Affected by COVID, the world economy has been impacted for the past 2 years. Countless enterprises have faced or are facing the dilemma of stagnant operation and are unable to make ends meet.
For these enterprises, if they want to maintain themselves, they urgently need to seek a low-cost survival model. Therefore, the concept of dormant company has been raised more and more frequently of late.
A dormant company, similar to what we often call “zombie company”, refers to a company that exists in the legal sense, but actually has no business activities and any form of income at this stage. Dormant companies do not need to bear any risks brought by normal business operations, nor do they need to pay expenses, such as site leasing, employee wages, shareholder dividends, or even tax returns. It is more like a company in hibernation, maintaining its life at the least cost, waiting for the day when it is awakened.
Without the concept of dormancy, the forced closure of businesses is not only a loss for enterprise operators themselves, but also an obstruction to economic development and a waste of social resources. The dormant company system provides a buffer for enterprises to help them pass a special period smoothly, which is also of great significance to the development of the whole market.
In 2020, in the face of huge losses caused by COVID, the State Council of the People’s Republic of China proposed to try an “enterprise dormancy system”, in order to save small and medium-sized enterprises, and appointed Shenzhen as the first experimental area to take the lead in practicing the system.

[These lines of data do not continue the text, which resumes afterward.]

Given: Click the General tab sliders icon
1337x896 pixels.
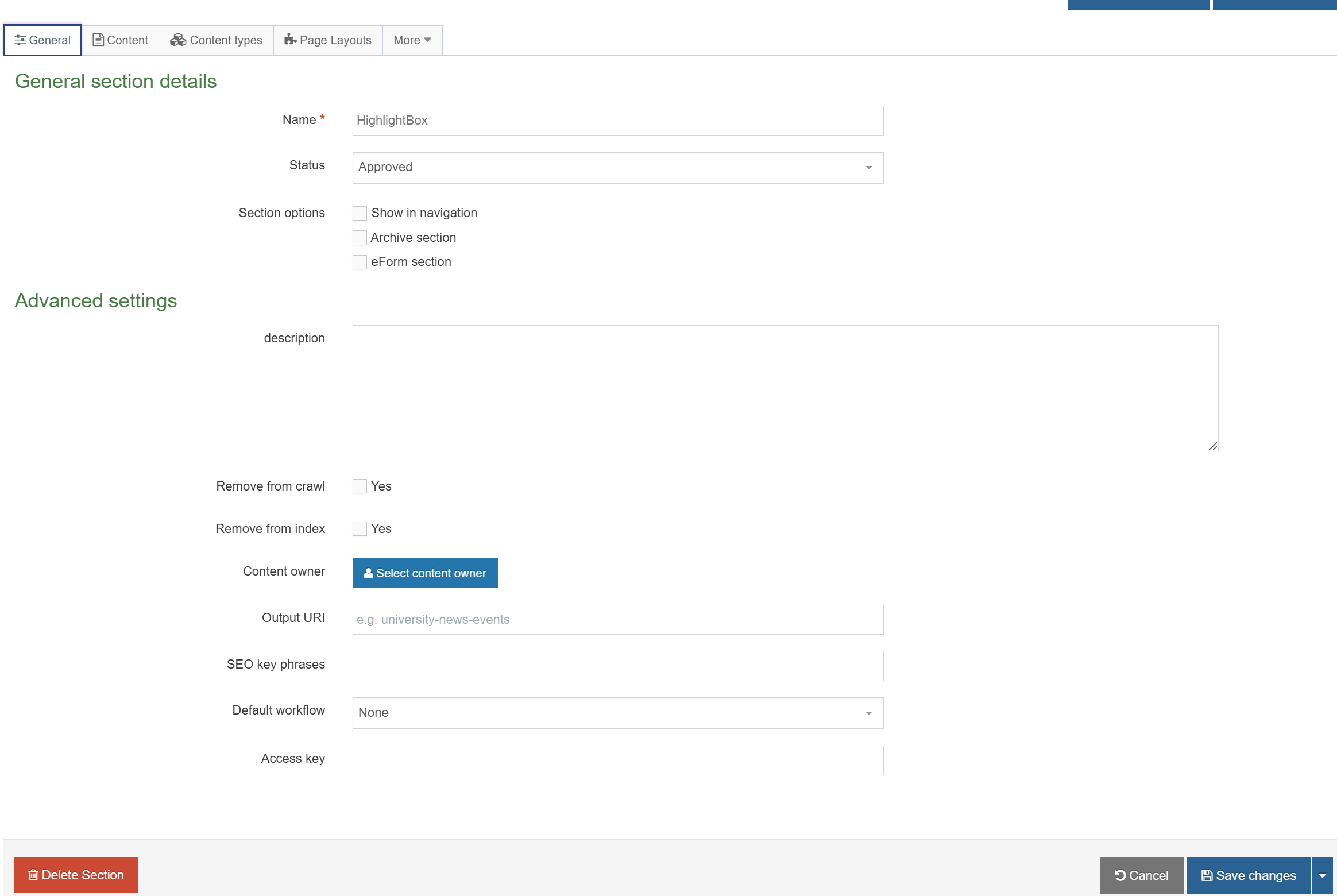Looking at the screenshot, I should [20, 40].
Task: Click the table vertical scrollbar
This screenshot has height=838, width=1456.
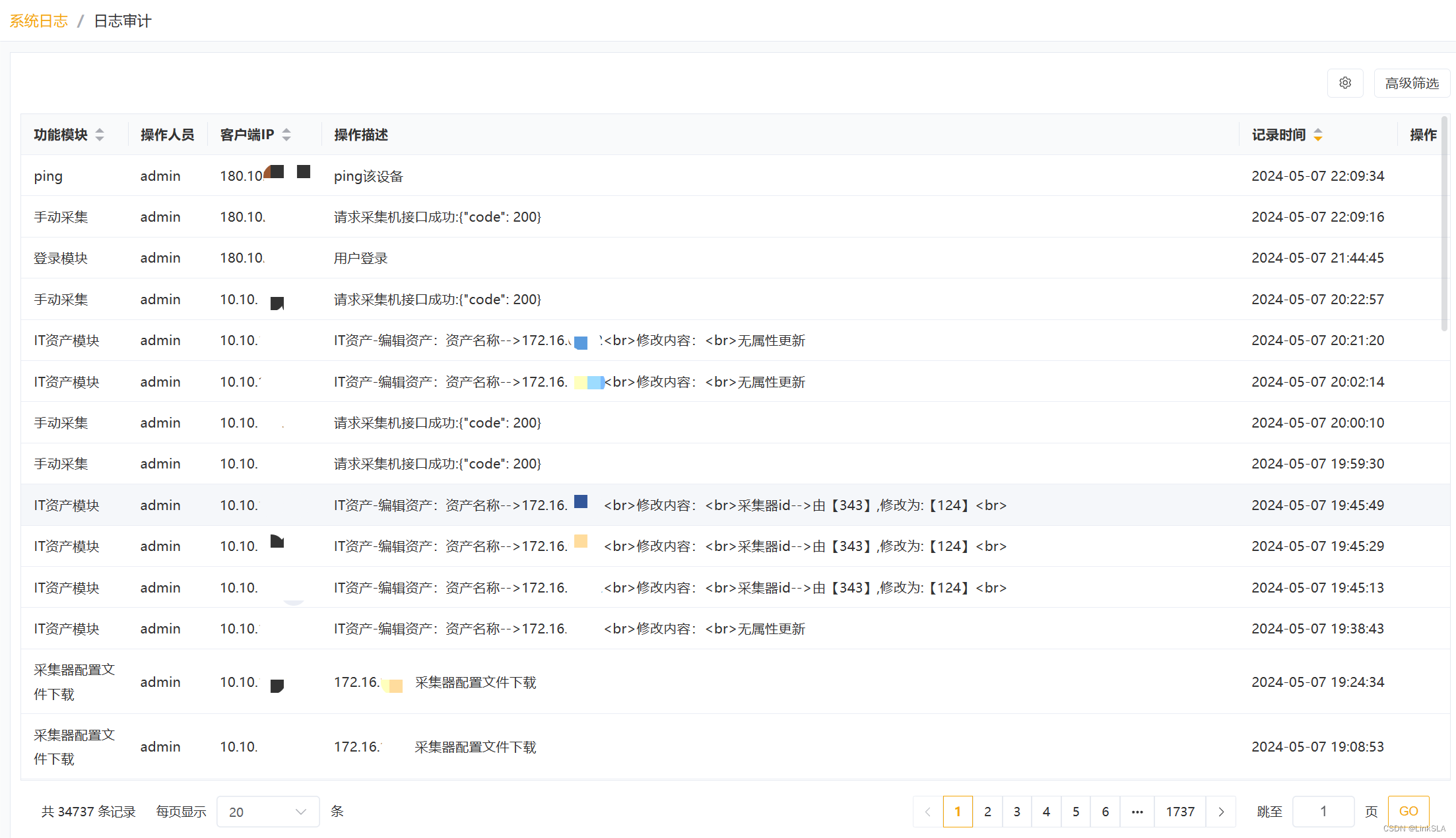Action: coord(1444,224)
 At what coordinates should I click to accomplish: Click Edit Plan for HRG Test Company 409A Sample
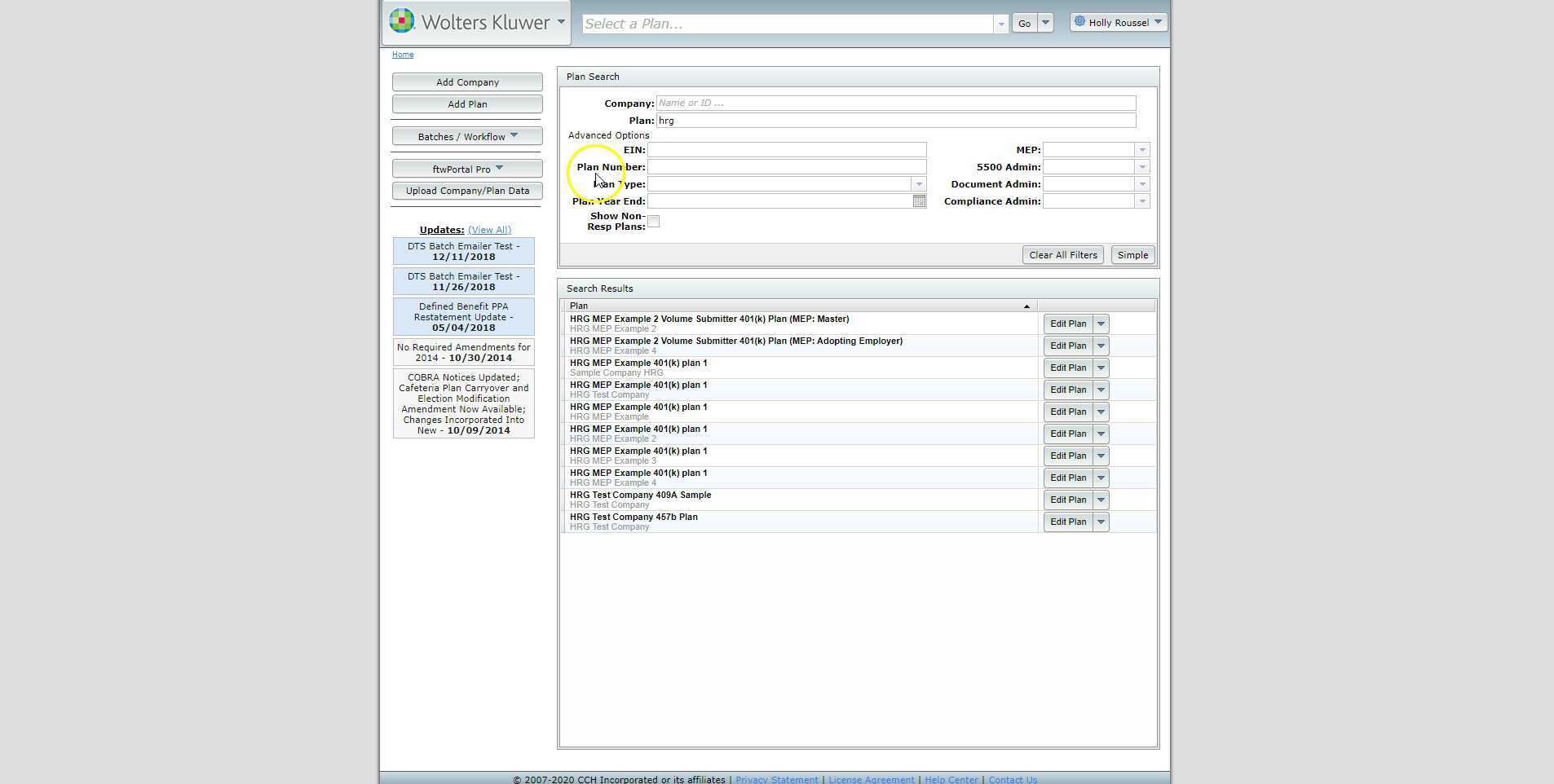1069,500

On 24 August, 2021, Article 30 of the State Council of the People’s Republic of China promulgated the “Regulations of the People’s Republic of China on the Administration of the Registration of Market Entities”, which clearly states that, “In case of business difficulties caused by natural disasters, accident disasters, public health events, social security events and other reasons, the market entities can decide to close down within a certain period of time”.
Before dormancy, the company shall negotiate with its employees on labour relations and other related matters according to law, and publicise its dormancy period and legal document service address to the society through the registration authority. Also, in order to prevent dormant companies from becoming “zombie enterprises” that do not actively promote the market economy, the regulation stipulates that the upper limit of the closure period is 3 years, and once they carry out business activities during the closure period, they are deemed to resume business.
In short, the dormant company system in the world still has a long way to go, but as a system conducive to market development, it is destined to be valued by more countries, such as China, in the future.
The regulation is to be officially implemented in March, 2022, which is an important step forward for China’s market economy as it provides more possibilities for China’s small and medium-sized enterprises to survive.
As a result, Shenzhen has successively issued the “Several Measures of Shenzhen Market Supervision and Administration Bureau on Further Optimising the Business Environment and Better Serving Market Players” and the “Several Provisions of Shenzhen Special Economic Zone on Commercial Registration”, which stipulate that if a commercial subject needs to suspend its business temporarily but does not want to cancel the company, it can take the initiative to apply to relevant departments for closure, and the commercial subject will survive during the closure. In addition to not engaging in business activities, it still has other legitimate rights and interests in commercial subjects. After the closure period, the commercial subject needs to go to the relevant departments to register the termination of closure, and then the business can be resumed.